Wajah Kepolisian di Tengah Jarak dan Isolasi
Subandi bukan hanya nama di belakang meja. Ia adalah wajah yang muncul saat warga perlu klarifikasi, bantuan, atau hanya sekadar bertanya. Di daerah perbatasan, media besar sering tak menjangkau, jaringan komunikasi terbatas, dan gawai lebih sering menunjukkan 'no signal' daripada pesan masuk. Di tengah semua itu, humas Polres Malinau menjadi saluran vital — bukan hanya untuk menyampaikan berita operasional, tetapi untuk memastikan bahwa setiap warga merasa didengar. "Tugas kami di sini bukan hanya menjaga keamanan, tetapi juga menjaga rasa percaya," ujar Subandi dalam satu kesempatan berbincang dengan Lensa-Teritorial.
- Infrastruktur komunikasi di beberapa titik perbatasan masih bergantung pada radio dan surat manual.
- Warga sering mengungkapkan bahwa mereka merasa lebih nyaman berbicara langsung dengan humas yang datang ke kampung daripada melalui saluran formal.
- Polres Malinau secara rutin mengadakan dialog publik di balai-balai desa, mengubah konsep 'aparat' dari sosok otoriter menjadi mitra diskusi.
Dari Penjaga menjadi Mitra: Transformasi Narasi Perbatasan
Foto jurnalisme dari garis depan mencatat lebih dari sekadar patroli atau penangkapan. Ia merekam bagaimana Subandi — dengan gaya komunikatif yang humble — berdiri di tengah lapangan berbatu, mendengarkan keluhan seorang ibu tentang jalan rusak, atau menjelaskan prosedur keamanan kepada pedagang kecil. Di wilayah yang kerap hanya dikenal melalui narasi keamanan dan konflik, kehadiran humas yang rendah hati mengubah lensa tersebut. Perbatasan bukan lagi hanya tentang pagar dan pos penjagaan, tetapi tentang hubungan sosial, empati, dan keberadaan negara yang humanis.
Interaksi langsung menjadi kunci. Di Malinau, aparat tidak hanya datang ketika ada masalah; mereka datang untuk membangun masalah menjadi solusi bersama. Pendekatan komunikasi yang dibawa Subandi dan tim humas Polres Malinau menunjukkan bahwa di tanah terdepan ini, teknologi mungkin terbatas, tetapi ruang untuk dialog selalu terbuka. "Kami belajar bahwa di perbatasan, kepercayaan dibangun dari pertemuan mata, bukan dari pesan broadcast," tambah Subandi.

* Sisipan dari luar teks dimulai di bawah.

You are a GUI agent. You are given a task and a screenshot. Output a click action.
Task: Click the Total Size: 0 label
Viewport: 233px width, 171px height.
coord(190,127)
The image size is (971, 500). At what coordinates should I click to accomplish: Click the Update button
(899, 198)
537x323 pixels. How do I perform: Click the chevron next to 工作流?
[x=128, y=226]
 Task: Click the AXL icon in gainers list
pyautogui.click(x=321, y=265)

Potret ini adalah gambaran nyata dari ujung negeri: bahwa negara hadir bukan hanya melalui simbol, tetapi melalui sosok-sosok yang mau mendengar dan berbicara. Di garis depan Indonesia, narasi perbatasan diubah oleh mereka yang menjadikan komunikasi sebagai tugas utama — mengubah setiap kesulitan infrastruktur menjadi kesempatan untuk lebih dekat dengan rakyat. Di sini, di antara hutan dan jalan yang masih berlubang, humas Polres Malinau menjadi penanda bahwa Indonesia tetap menyapa, bahkan di tempat yang paling jauh dari pusat.

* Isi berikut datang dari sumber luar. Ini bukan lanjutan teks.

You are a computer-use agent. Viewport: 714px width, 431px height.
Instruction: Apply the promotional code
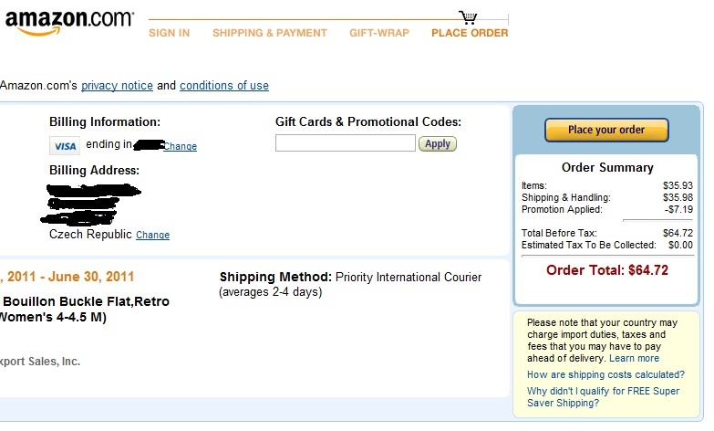(438, 143)
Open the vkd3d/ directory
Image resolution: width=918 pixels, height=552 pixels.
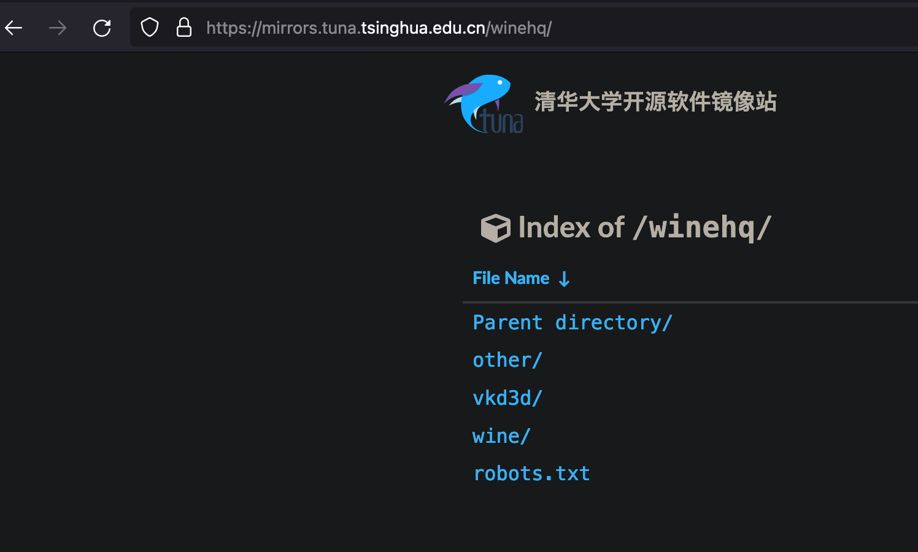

Melalui lensa ini, kita diajak untuk tidak hanya melihat perbatasan sebagai garis terluar yang perlu dijaga, tetapi sebagai ruang hidup yang perlu diperhatikan. Keberadaan aparat yang komunikatif dan humble seperti Subandi adalah bukti bahwa di setiap jengkal tanah Indonesia — bahkan yang paling terisolasi — negara tetap hadir dengan wajah ramah dan tangan terbuka. Mari kita jaga semangat ini, bukan hanya dengan ucapan, tetapi dengan kepedulian yang nyata terhadap setiap cerita dari garis depan, karena di sana, di Malinau dan titik-titik perbatasan lainnya, Indonesia tidak hanya berdiri — ia berbicara.